Beyin göçünün olumsuz etkileri, daha çok göç veren ülke üzerinden açıklanabilir. Beyin göçü; bilim insanı, sanatçı, mühendis, girişimci, doktor, bilişim uzmanı gibi nitelikli çalışanların başka ülkelere göç etmesi anlamına geldiği için göç veren ülkenin gelişimini ve kalkınmasını sekteye uğratır.
Beyin göçü veren ülkenin yetişmiş iş gücü sayısında görülen azalma; ülkede üretime katılacak, yenilikçi ve yaratıcı fikirler sunacak, AR-GE, ÜR-GE ve inovasyon çalışmalarında bulunacak kişilerin sayısında düşüş demektir. Dolayısıyla bu durum, göç veren ülkede teknolojik gelişmelerin yavaşlamasına, o ülkenin zamanla üretimde dışa bağımlı hale gelmesine neden olur. Eğer beyin göçü artmaya devam ederse o ülkenin ekonomik durumu daha da kötüye gider ve yaşam kalitesi düşmeye başlar.
Beyin Göçü Nasıl Önlenebilir?
Beyin göçünü önlemek için ülkedeki istihdam oranları arttırılmalı, AR-GE ve ÜR-GE faaliyetleri ile inovasyon çalışmaları desteklenmeli, devlet tarafından bilimsel ve sanatsal faaliyetler için yeterli miktarda fon ayrılmalı, üniversite eğitimi ve iş dünyasında çalışma koşulları iyileştirilmelidir.
Beyin göçünü önlemek ve tersine çevirmek için bir ülkede siyasal olarak yönetimin iyi olması gerekir. Halktan uzakta yaşayan, yolsuzluk yapan, bilime ve sanata değer vermeyen, milletin sorunlarına cevap veremeyen bir hükümet, beyin göçünün ana nedenlerinden biridir. Dolayısıyla hükümetin halk için çalışması ve ülkeyi kalkındıracak faaliyetlerde bulunması, o ülkenin yaşanılabilir bir yer olmasını sağlar ve beyin göçünü büyük oranda azaltır.
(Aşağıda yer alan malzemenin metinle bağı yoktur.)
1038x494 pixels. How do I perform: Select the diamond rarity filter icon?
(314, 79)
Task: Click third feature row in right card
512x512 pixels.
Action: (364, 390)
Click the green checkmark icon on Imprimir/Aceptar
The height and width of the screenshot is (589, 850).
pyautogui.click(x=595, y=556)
Bir ülke ne kadar gelişirse, kaynaklarını ve imkanlarını ne kadar arttırırsa göç eden kişilerin geri dönmesi için o kadar cazip bir yer haline gelir. Kısaca beyin göçünü tersine çevirmek ve önlemek için ülkenin siyasi, askeri ve ekonomik alanlarda iyileştirmeler yapması gerekir.
En Çok Beyin Göçü Veren Ülkeler Hangileridir?
En çok beyin göçü veren ülkeler; Hindistan, Pakistan, Cezayir, Fas, Tunus, İran, Mısır, Türkiye şeklinde sıralanabilir.
Türkiye’de beyin göçü son yıllarda liseden mezun olan öğrencilerle birlikte başlamaktadır. Liseye Giriş Sınavı’nda (LGS) ilk yüzde 1’lik dilime giren öğrencilerin yaklaşık %60’ı üniversite eğitimi için yurt dışına gitmeyi tercih ediyor. Göç daha çok Fransa, Almanya, Kanada ve ABD gibi gelişmiş ülkelere yapılıyor.
En Çok Beyin Göçü Alan Ülkeler Hangileridir?
En çok beyin göçü alan ülkeler; Kanada, ABD, Avustralya, Norveç ve İsveç olarak sıralanabilir.
En çok beyin göçü alan ülkeler daha çok günümüzün en gelişmiş ülkeleri olarak listelenebilir. Bu ülkelerde teknolojik imkanların yeterli olması, bilime ve sanata değer verilmesi, yaşam kalitesinin gelişmiş olması gibi birçok kriter, nitelikli ve eğitimli iş gücünün ilgisini çekmekte ve kendini gerçekleştirmek için bu ülkelere göç etmesini sağlamaktadır.